La volonté d'alignement de toutes les business schools sur le même modèle semble ainsi toucher à sa fin. "Toutes les écoles ne peuvent pas être Harvard ou HEC", entend-on ici ou là. Pour Maria Koutsovoulou, "il ne faut pas raisonner en termes de structure. Il faut d'abord se poser la question de la stratégie et de la 'culture' interne. Quel type d'enseignement veut-on ? Quelles alliances nouer ?".

Reste que, dans tous les cas, la "force de frappe" financière des écoles jouera un rôle déterminant. C'est elle qui permettra de distinguer les établissements capables de concilier recherche et professionnalisation pour rayonner à l'international. Dans cette optique, le mouvement actuel de regroupements et d'alliances tous azimuts prend tout son sens.

Isabelle AssassiIsabelle Assassi (Toulouse Business School) : "Ne pas singer les meilleures business schools mondiales"

Questions à Isabelle Assassi, directrice du programme "grande école" de Toulouse Business School.
La place de la recherche fait-elle débat au sein de votre école ?
C'est une vraie question, que nous devons nous poser. Au reste, même les étudiants nous la posent. Certains, qui ont un profil d'entrepreneurs, estiment que nous faisons trop de théorie. Mais chez certains professeurs, la tentation du "tout publication" est forte.

Les accréditations internationales ont-elles poussé votre école à renforcer ses activités de recherche ?
Ces accréditations, tout comme la "Commission Bournois", ont incité les écoles à faire un saut en recherche. C'est un progrès indéniable. Cela nous a conduits à recruter davantage de professeurs, mais aussi à remanier notre programme "grande école" : nos élèves doivent rédiger un mémoire de recherche, ils peuvent suivre des majeures "académiques" en 2ème année... Nous avons aussi modifié le rapport de stage, qui est devenu un "mémoire de fin d'études" - avec 3 articles de recherche liés.

Comment gérez-vous votre corps professoral ?
Au sein de la faculté, nous cherchons à obtenir un bon équilibre entre différents profils. On peut avoir des chercheurs qui ne sont pas très attirés par l'enseignement, d'excellents pédagogues parfois peu au fait de la vie des entreprises, de jeunes chercheurs qui ont peu d'expérience en entreprise et des profils plus expérimentés... En moyenne, nos bons chercheurs effectuent environ 140 heures d'enseignement par an ; ceux qui publient peu, ou dans des revues de moindre rang, autour de 170 à 180 heures.

Comment voyez-vous évoluer la stratégie des écoles dans les prochaines années ?
La "course aux étoiles" va se ralentir.
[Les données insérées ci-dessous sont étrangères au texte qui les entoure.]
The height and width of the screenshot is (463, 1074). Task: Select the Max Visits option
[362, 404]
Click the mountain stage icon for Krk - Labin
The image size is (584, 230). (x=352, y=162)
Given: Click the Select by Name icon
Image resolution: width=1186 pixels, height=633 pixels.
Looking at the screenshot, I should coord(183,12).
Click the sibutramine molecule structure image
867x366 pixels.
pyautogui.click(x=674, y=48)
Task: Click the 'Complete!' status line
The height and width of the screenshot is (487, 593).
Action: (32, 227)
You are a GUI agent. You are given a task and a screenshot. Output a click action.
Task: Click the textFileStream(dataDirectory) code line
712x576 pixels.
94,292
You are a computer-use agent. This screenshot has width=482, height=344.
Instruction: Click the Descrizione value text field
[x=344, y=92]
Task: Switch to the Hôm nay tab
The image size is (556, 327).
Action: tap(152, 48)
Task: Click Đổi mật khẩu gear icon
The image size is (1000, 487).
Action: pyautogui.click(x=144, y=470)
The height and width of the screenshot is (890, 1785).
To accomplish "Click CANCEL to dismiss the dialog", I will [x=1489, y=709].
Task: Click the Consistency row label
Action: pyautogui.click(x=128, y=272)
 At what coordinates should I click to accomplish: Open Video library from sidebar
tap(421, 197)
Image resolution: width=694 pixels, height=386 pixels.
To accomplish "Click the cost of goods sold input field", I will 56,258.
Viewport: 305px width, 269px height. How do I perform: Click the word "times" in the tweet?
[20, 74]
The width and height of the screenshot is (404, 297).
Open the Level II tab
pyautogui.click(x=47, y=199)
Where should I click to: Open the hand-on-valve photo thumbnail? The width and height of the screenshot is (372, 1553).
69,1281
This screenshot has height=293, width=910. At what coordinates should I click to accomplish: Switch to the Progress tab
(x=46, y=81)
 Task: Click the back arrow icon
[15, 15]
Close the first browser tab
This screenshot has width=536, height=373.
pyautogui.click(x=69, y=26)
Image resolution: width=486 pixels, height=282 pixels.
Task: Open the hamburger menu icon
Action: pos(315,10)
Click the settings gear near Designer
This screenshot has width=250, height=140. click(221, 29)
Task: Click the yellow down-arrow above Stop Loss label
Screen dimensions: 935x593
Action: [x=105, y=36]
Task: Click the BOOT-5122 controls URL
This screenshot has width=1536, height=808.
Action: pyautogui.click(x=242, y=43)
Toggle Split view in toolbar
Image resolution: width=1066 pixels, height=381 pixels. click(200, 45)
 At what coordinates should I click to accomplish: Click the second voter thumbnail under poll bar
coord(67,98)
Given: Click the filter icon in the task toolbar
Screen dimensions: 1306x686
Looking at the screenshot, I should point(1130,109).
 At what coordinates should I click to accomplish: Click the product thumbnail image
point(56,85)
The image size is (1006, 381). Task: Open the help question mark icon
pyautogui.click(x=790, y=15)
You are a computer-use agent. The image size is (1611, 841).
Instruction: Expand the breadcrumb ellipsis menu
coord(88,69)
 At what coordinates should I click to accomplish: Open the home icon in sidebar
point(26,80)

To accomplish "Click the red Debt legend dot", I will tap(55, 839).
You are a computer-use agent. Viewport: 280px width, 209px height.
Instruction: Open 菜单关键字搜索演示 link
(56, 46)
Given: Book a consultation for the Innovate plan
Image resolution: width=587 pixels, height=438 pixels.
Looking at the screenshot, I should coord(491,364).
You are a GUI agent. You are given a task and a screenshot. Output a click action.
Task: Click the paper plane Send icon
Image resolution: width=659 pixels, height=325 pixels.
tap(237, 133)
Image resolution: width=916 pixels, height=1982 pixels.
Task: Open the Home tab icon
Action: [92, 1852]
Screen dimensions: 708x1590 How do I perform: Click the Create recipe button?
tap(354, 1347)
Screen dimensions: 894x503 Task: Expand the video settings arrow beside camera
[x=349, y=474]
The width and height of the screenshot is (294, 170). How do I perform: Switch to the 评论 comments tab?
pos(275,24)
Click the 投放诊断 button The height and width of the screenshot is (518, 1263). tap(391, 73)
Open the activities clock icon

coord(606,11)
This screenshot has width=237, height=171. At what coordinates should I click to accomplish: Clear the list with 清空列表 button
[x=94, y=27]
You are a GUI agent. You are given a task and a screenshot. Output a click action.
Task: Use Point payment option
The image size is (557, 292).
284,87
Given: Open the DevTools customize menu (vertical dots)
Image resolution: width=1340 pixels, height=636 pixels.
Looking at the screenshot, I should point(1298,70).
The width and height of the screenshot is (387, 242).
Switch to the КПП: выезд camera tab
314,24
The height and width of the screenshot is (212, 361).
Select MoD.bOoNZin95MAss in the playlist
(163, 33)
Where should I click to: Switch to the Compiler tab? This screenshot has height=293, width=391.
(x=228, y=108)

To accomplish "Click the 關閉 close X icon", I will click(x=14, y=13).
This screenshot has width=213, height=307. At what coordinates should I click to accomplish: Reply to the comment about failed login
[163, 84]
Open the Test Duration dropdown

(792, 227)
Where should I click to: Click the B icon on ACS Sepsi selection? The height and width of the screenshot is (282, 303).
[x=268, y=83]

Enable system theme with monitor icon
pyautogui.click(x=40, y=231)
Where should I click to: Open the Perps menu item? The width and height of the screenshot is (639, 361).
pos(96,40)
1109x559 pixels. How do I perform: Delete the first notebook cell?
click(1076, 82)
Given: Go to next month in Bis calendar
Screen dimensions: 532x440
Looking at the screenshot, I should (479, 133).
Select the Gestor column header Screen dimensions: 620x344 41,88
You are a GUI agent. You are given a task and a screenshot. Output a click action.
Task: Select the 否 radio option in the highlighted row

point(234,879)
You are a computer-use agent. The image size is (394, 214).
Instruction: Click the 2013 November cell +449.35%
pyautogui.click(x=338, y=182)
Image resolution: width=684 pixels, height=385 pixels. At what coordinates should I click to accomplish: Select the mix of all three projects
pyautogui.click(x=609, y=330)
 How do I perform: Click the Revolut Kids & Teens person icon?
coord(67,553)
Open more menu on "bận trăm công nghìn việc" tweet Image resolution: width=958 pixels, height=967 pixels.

Il faut éviter la dérive vers le "tout recherche". Les écoles ne doivent pas perdre leur âme à singer les meilleures business schools au monde. A Toulouse BS, nous ne sommes pas HEC, nous ne pourrons pas lutter sur ce terrain-là. Quand nous recrutons un professeur, nous cherchons d'abord à savoir s'il aime enseigner. C'est une des clés du succès.

Jean-Claude Lewandowski | Publié le

Vos commentaires (10)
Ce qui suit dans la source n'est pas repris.